Selective Blindness

Recently, I received an email from a viewer of this site. The visitor was a Christian. She said nothing degrading about the site, merely asked my opinion on something. I gave her a polite, fairly lengthy reply.

One of the things I made reference to was a comment in her initial email, wherein she sort of equated unbelievers with wickedness, as if the two were inseparably linked. I pointed out that this was not only ridiculous, but somewhat offensive.

In her subsequent reply, she stated that she didn't believe I was an unbeliever. She said, "...you just pretend, because you are full of goodness in your answer."

As I said to her in my final reply, unbelievers are like anyone else. Some are good, some are not so good.

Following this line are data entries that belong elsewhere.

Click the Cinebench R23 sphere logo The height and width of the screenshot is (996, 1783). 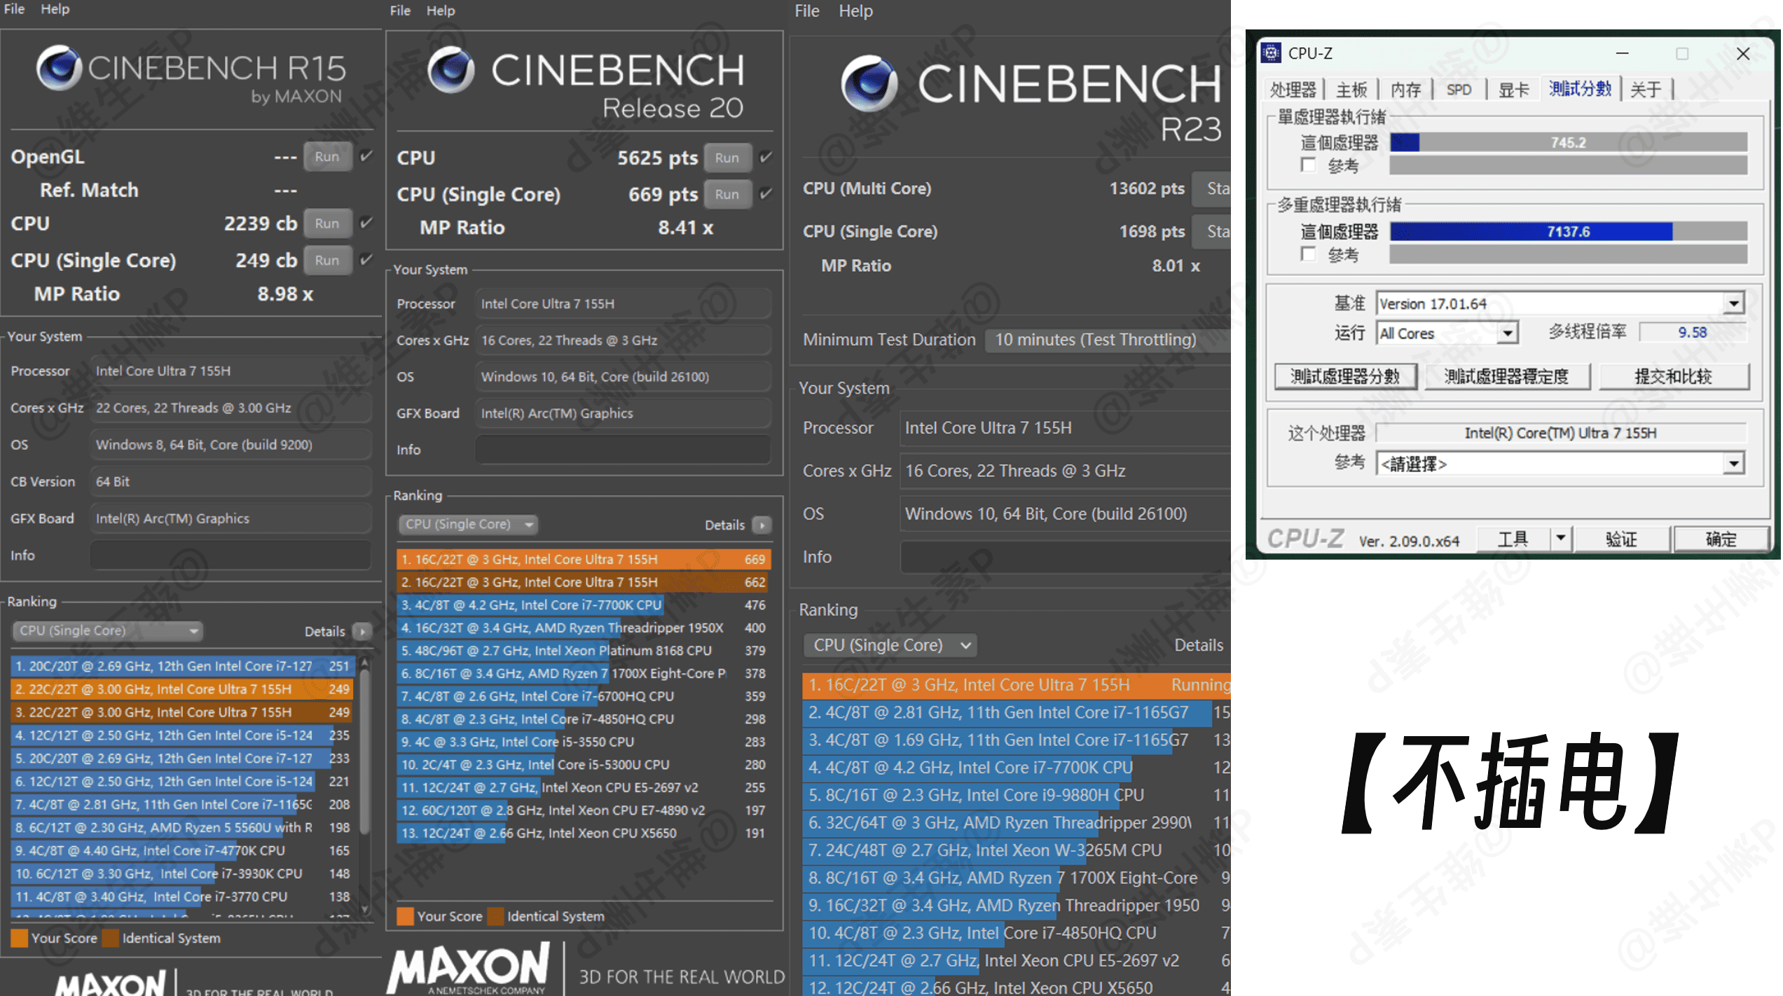pyautogui.click(x=869, y=83)
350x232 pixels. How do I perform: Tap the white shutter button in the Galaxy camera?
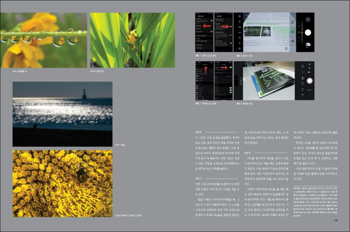308,32
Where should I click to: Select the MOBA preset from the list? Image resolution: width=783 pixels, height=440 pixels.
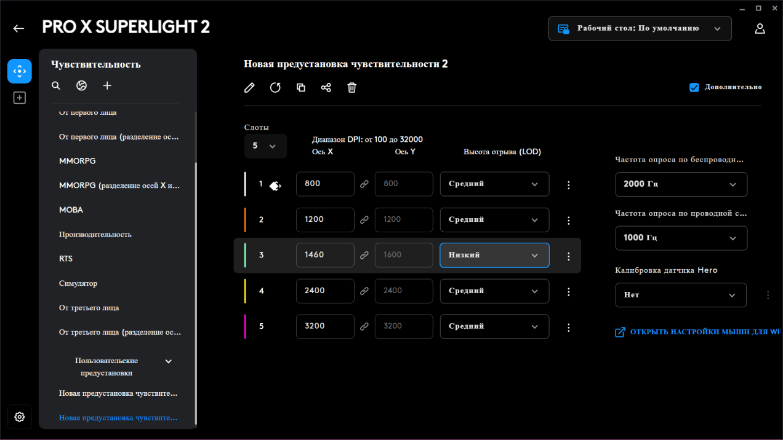point(71,210)
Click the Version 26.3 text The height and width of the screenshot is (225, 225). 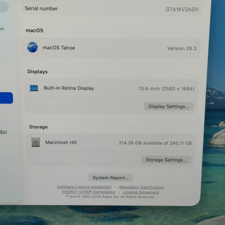182,48
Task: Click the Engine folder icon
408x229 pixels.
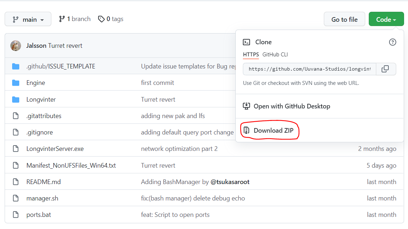Action: pos(16,83)
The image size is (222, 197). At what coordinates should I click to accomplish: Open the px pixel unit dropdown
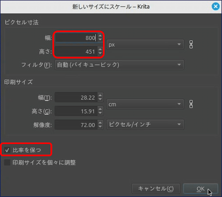click(145, 45)
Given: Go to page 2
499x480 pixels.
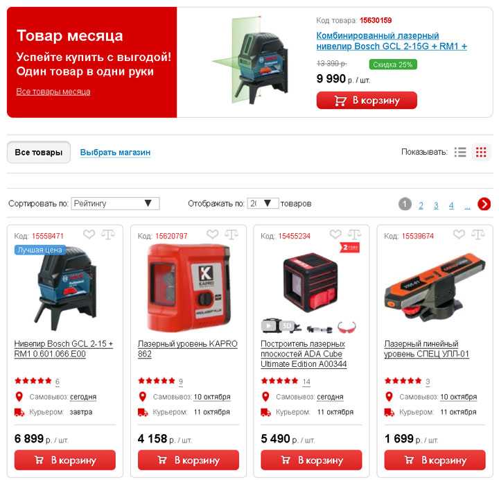Looking at the screenshot, I should pyautogui.click(x=421, y=205).
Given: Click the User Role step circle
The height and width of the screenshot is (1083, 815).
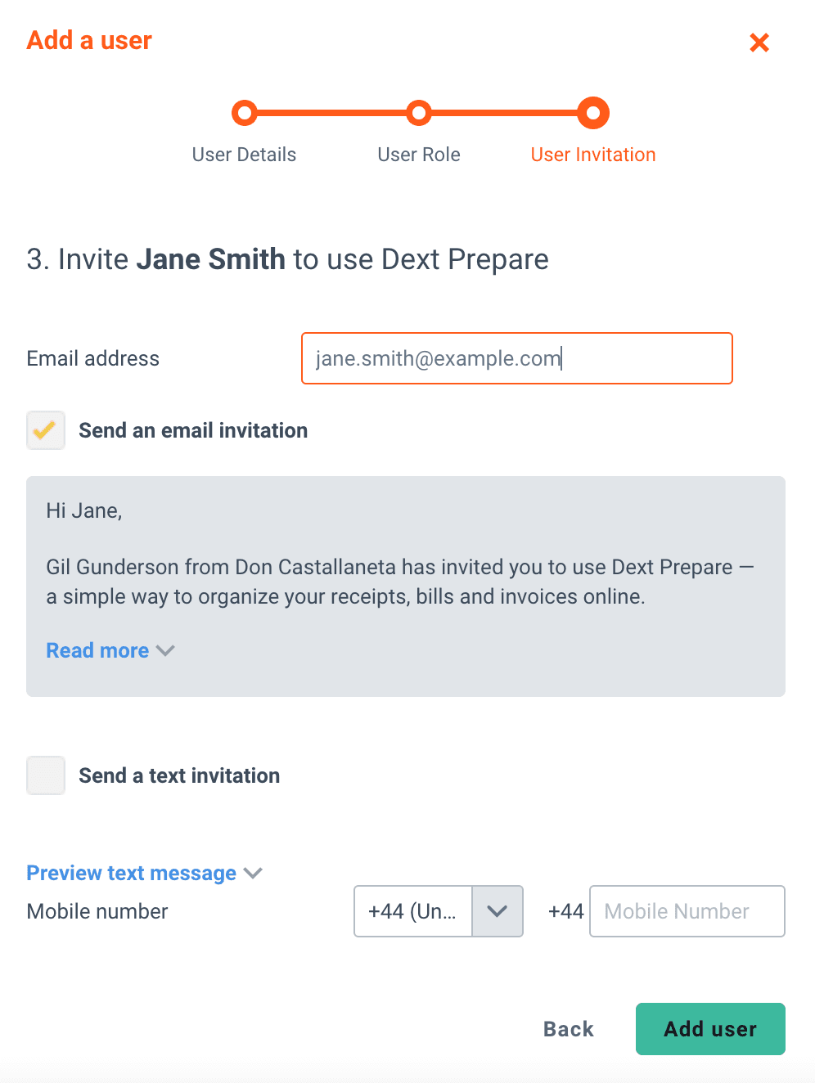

Overall, of the many freethinkers I've known in my life, I have met very few who weren't what I'd call "good people."

But beyond that, what is troublesome about this visitor's statement is that she still equates wickedness with unbelief, and when confronted with a decent person who happens to be an atheist, she refuses to acknowledge their atheism.

This is selective blindness, and the fact that she so easily resorts to this mindset, I think, is really sad. If that kind of selective blindness is so readily done, is it any wonder that the same person turns a blind eye to the wickedness perpetrated by her biblical god?

This source of ultimate goodness is reported to have done more evil things than any unbeliever I've ever heard of. Followers of this god and others still behave in horrible fashion throughout the world, yet we unbelievers will continue to be blamed for the evils of society, despite evidence to the contrary. More's the pity.